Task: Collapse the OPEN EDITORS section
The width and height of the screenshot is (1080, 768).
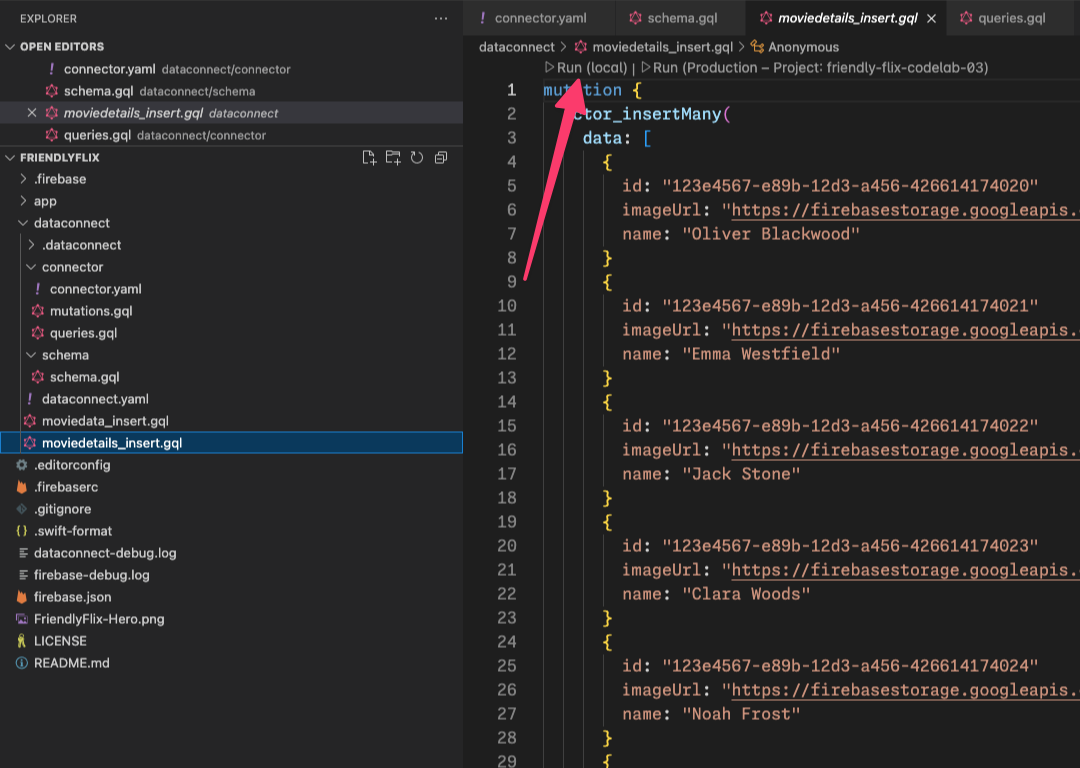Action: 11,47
* * *
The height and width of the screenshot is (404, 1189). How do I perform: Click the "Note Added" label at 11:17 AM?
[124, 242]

**Written exercise**
Set down the lines from the one containing "Task: Collapse the OPEN EDITORS section" through the one containing "Action: 11,47", both included, with each reproduced verbatim and the pictures omitted.

**Result of this exercise**
Task: Collapse the OPEN EDITORS section
The width and height of the screenshot is (1080, 768).
Action: 11,47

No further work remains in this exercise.